### WORK ORDER
Print the data below exactly, but only the lines from the one containing "View Department Office Contacts (31, 2483)" down to the one containing "David Jacobs Named", inclusive.

──────── DATA FOR THIS EXERCISE ────────

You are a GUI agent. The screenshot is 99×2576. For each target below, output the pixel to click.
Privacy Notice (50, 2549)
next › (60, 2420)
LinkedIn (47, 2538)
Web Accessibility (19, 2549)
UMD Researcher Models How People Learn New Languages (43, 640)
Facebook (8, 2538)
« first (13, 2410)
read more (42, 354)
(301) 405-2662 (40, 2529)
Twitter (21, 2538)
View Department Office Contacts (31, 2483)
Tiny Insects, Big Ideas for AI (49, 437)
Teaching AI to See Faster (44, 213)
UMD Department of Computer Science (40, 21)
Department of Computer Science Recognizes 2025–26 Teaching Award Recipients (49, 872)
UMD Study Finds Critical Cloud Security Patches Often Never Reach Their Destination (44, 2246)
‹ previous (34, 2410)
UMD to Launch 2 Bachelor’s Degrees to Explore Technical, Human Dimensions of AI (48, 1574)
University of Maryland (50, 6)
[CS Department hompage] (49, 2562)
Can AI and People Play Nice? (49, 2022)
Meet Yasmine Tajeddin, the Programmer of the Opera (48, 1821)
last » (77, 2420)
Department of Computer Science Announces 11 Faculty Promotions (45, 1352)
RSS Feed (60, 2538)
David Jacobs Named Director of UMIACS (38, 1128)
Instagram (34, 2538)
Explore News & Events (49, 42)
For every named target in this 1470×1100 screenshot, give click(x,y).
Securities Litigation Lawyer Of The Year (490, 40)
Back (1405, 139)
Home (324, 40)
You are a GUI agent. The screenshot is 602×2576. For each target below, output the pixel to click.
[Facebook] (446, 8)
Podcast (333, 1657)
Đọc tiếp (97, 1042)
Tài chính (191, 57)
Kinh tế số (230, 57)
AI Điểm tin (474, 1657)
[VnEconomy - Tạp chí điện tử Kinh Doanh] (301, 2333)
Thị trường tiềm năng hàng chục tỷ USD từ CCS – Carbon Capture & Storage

────────

### WRITTEN ANSWER
View Department Office Contacts (31, 2483)
Tiny Insects, Big Ideas for AI (49, 437)
Teaching AI to See Faster (44, 213)
UMD Department of Computer Science (40, 21)
Department of Computer Science Recognizes 2025–26 Teaching Award Recipients (49, 872)
UMD Study Finds Critical Cloud Security Patches Often Never Reach Their Destination (44, 2246)
‹ previous (34, 2410)
UMD to Launch 2 Bachelor’s Degrees to Explore Technical, Human Dimensions of AI (48, 1574)
University of Maryland (50, 6)
[CS Department hompage] (49, 2562)
Can AI and People Play Nice? (49, 2022)
Meet Yasmine Tajeddin, the Programmer of the Opera (48, 1821)
last » (77, 2420)
Department of Computer Science Announces 11 Faculty Promotions (45, 1352)
RSS Feed (60, 2538)
David Jacobs Named Director of UMIACS (38, 1128)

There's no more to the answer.